Connecting the Protected and Recovery Site SRMs

One of the main tasks carried out in the first configuration of SRM is to connect the Protected Site SRM to the Recovery Site SRM. It's at this point that you configure a relationship between the two, and really this is the first time you indicate which is the Protected Site and which is the Recovery Site. It's a convention that you start this pairing process at the Protected Site. The reality is that the pairing creates a two-way relationship between the locations anyway, and it really doesn't matter from which site you do this. But for my own sanity, I've always started the process from the protected location.

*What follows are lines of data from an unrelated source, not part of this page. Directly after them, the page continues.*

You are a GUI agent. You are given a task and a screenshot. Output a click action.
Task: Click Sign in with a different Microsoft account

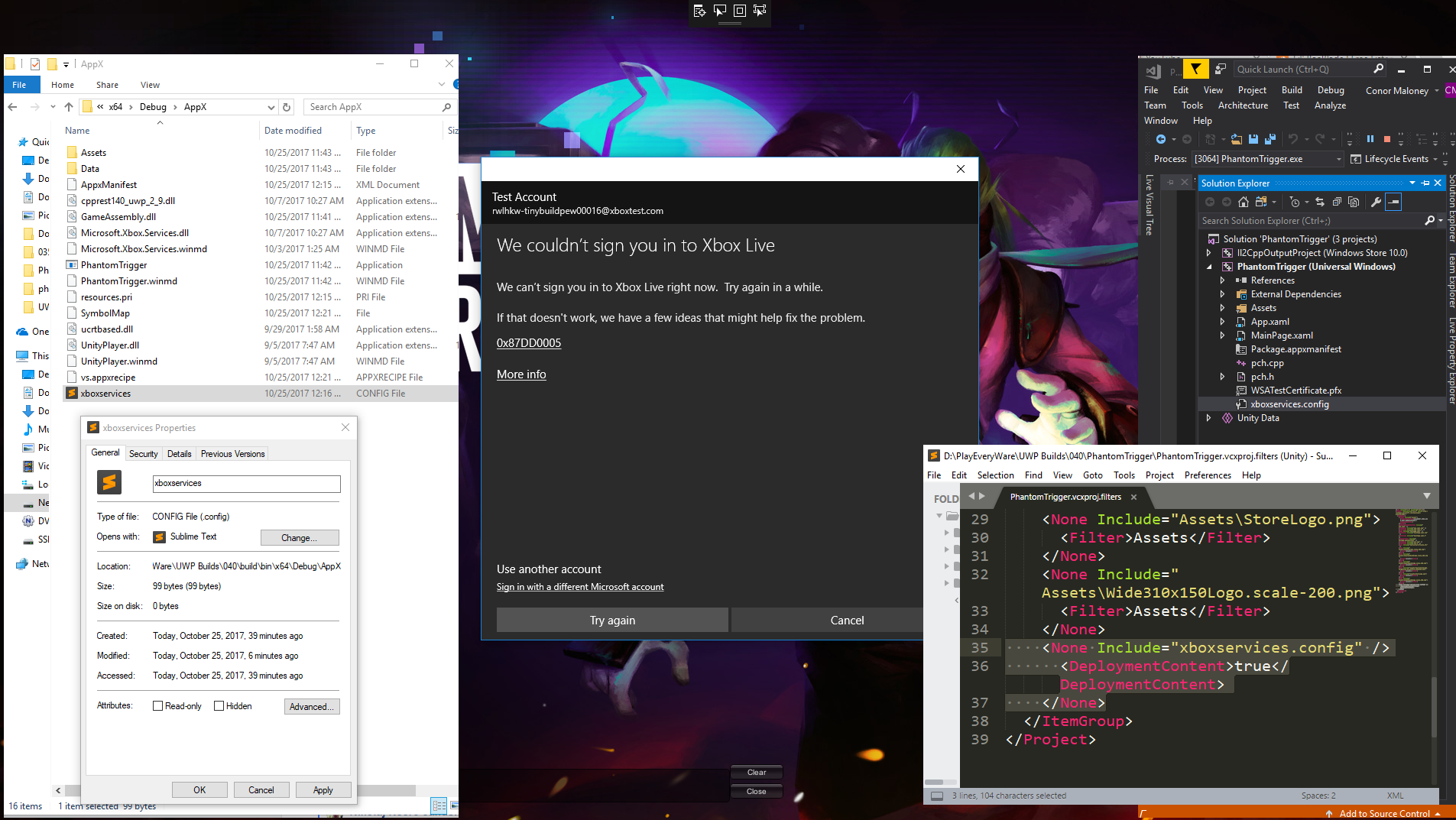point(580,587)
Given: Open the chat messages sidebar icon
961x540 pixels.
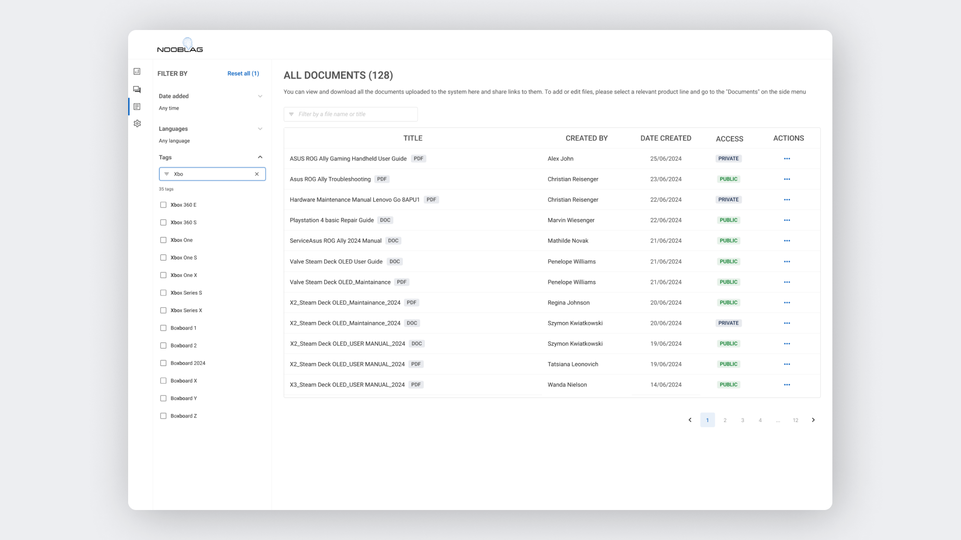Looking at the screenshot, I should point(137,90).
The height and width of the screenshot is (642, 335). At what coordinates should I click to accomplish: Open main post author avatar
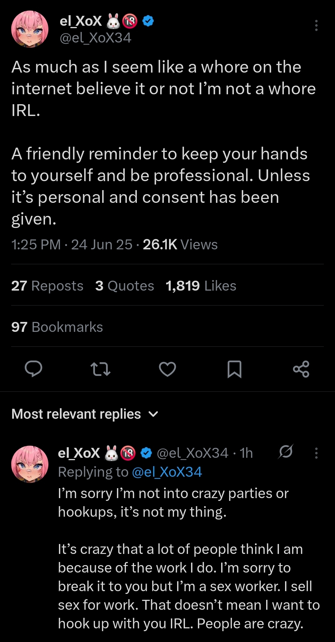click(30, 29)
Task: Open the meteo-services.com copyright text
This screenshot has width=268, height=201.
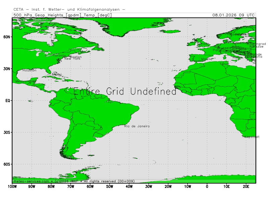Action: click(x=74, y=181)
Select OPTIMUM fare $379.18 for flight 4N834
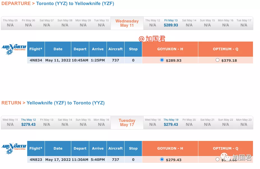The height and width of the screenshot is (169, 260). click(x=217, y=60)
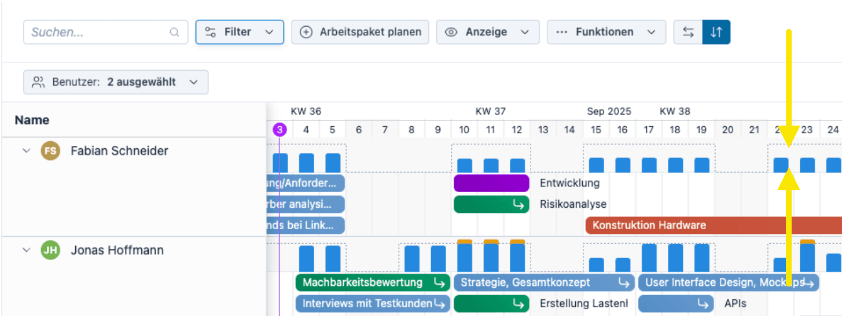This screenshot has height=316, width=842.
Task: Collapse the Fabian Schneider row
Action: [26, 151]
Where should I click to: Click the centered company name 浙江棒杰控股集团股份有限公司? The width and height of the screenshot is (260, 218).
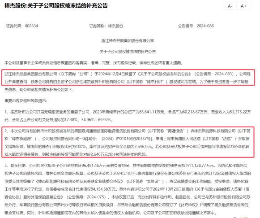128,41
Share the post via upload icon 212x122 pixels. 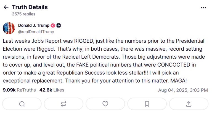189,104
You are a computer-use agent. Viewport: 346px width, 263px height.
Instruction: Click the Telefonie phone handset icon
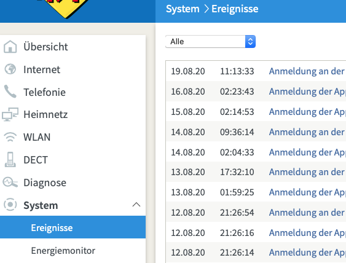point(10,92)
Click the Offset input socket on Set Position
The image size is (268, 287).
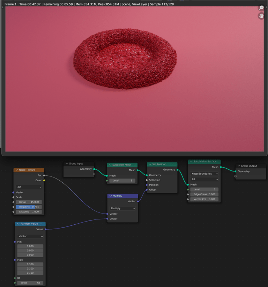tap(147, 190)
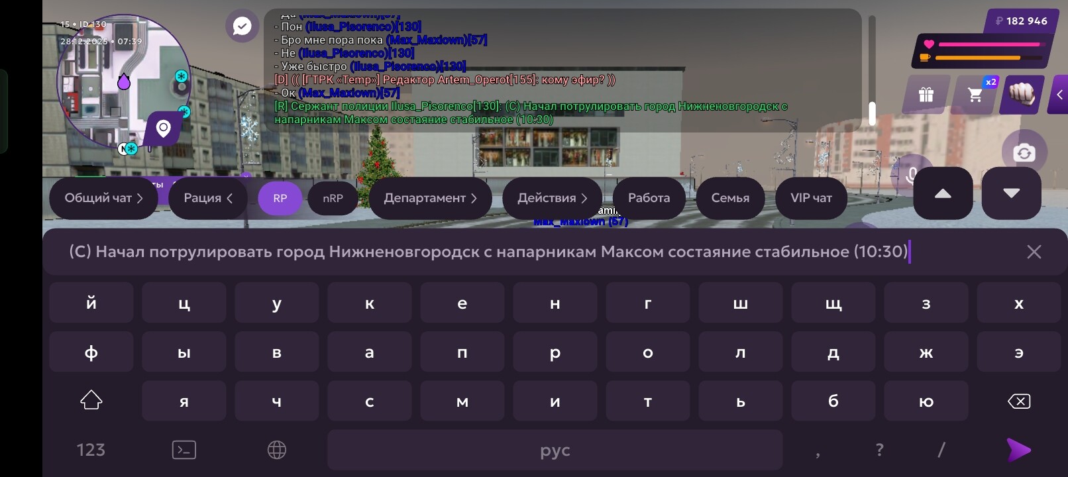
Task: Expand the Общий чат options
Action: tap(103, 198)
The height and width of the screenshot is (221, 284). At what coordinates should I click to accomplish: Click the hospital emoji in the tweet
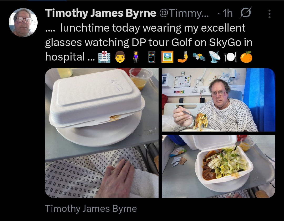(x=104, y=57)
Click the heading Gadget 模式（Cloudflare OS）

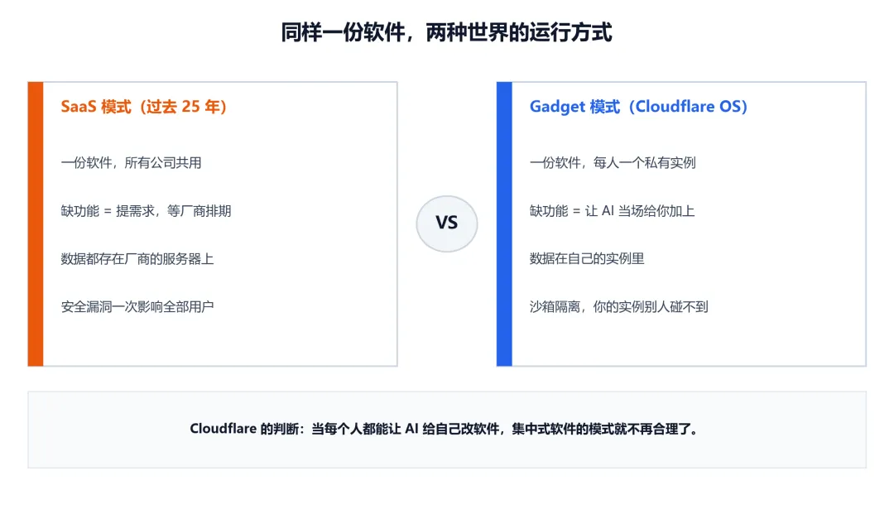click(x=638, y=107)
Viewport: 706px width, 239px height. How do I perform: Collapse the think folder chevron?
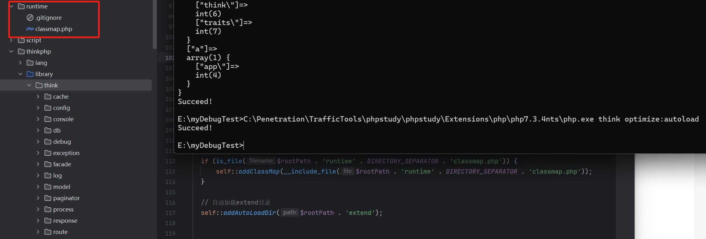29,85
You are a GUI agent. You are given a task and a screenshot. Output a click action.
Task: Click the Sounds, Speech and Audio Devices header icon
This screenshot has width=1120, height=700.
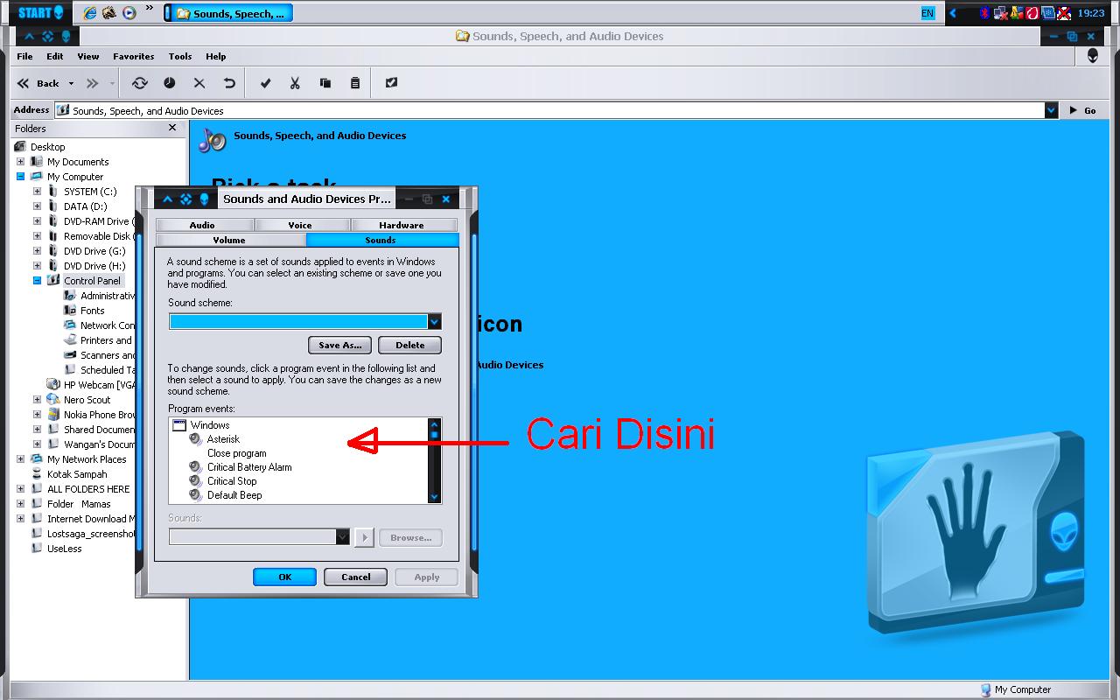coord(211,138)
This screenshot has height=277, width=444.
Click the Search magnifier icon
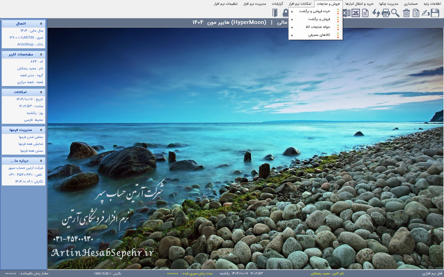pyautogui.click(x=395, y=13)
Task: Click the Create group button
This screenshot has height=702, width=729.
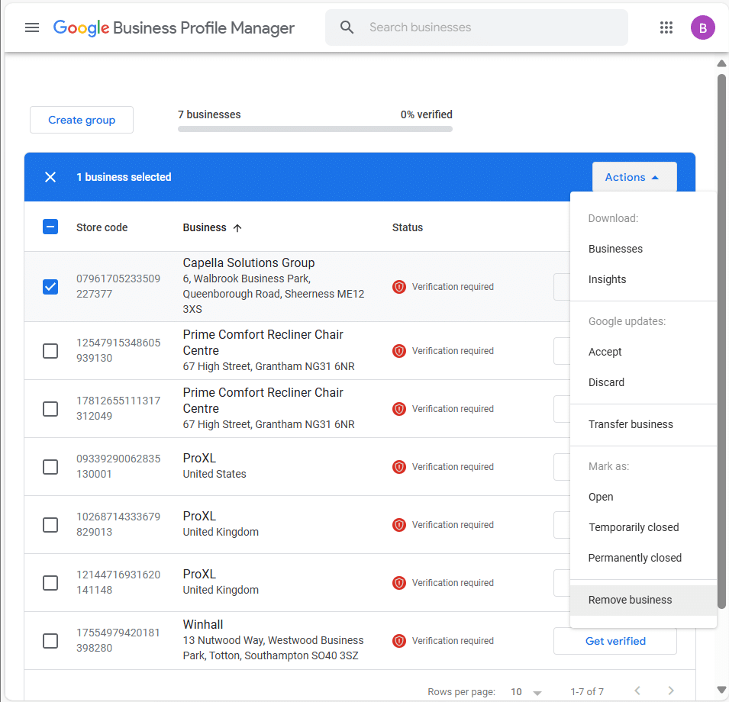Action: point(82,120)
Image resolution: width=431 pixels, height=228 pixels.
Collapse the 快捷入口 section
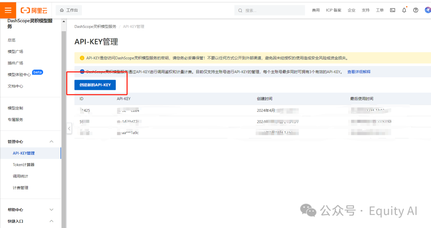pos(51,221)
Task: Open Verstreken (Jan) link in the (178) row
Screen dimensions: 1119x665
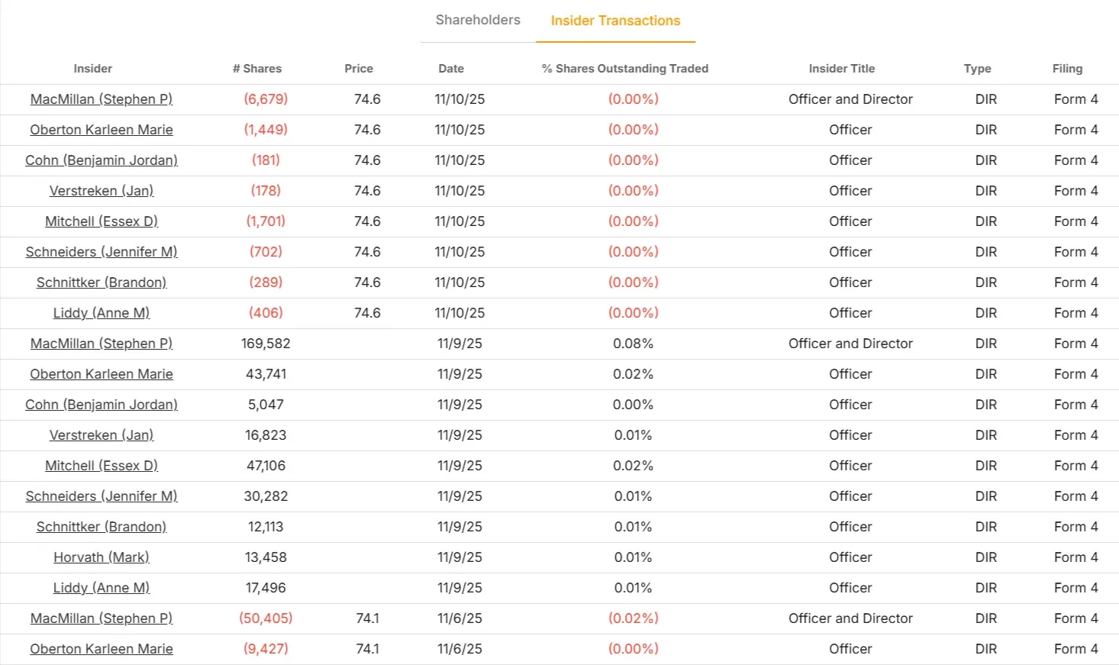Action: (x=102, y=191)
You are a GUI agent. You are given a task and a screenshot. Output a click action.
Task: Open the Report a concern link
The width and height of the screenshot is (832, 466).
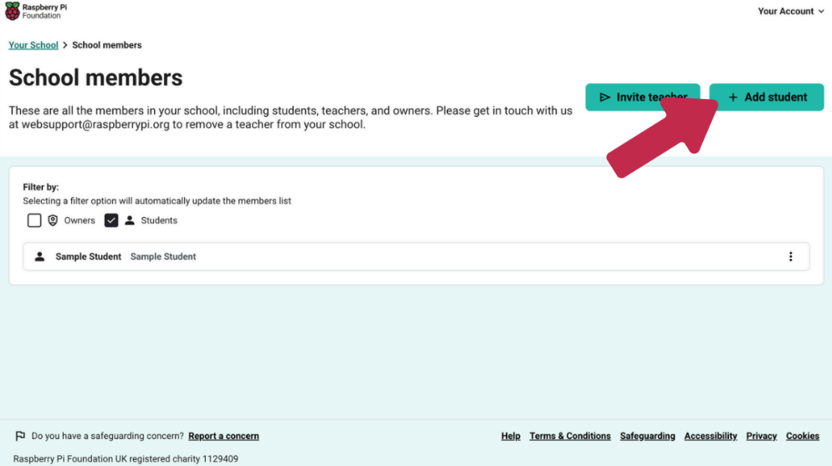point(223,436)
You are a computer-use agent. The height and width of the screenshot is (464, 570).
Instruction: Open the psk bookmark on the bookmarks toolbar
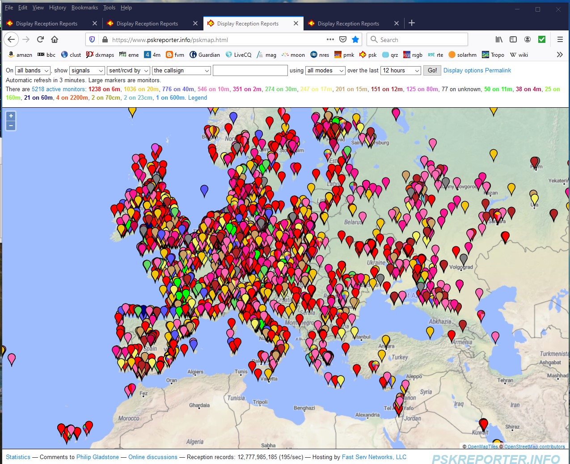click(x=368, y=55)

When doing this first configuration, I prefer to have two vSphere client windows open: one on the protected vCenter and the other on the recovery vCenter. This way, I get to monitor both parts of the pairing process. I did this often in my early use of SRM so that I could see in real time the effect of changes in the Protected Site on the Recovery Site. Of course, you can simplify things greatly by using the linked mode feature in vSphere. Although with SRM new views show both the Recovery and Protected Sites at the same time, the benefits of linked mode are somewhat limited; however, I think linked mode can be useful for your general administration. For the moment, I'm keeping the two vCenters separate so that it's 100% clear that one is the Protected Site and the other is the Recovery Site (see Figure 9.1).

Figure 9.1

Figure 9.1 The Protected Site (New York) is on the left; the Recovery Site (New Jersey) is on the right.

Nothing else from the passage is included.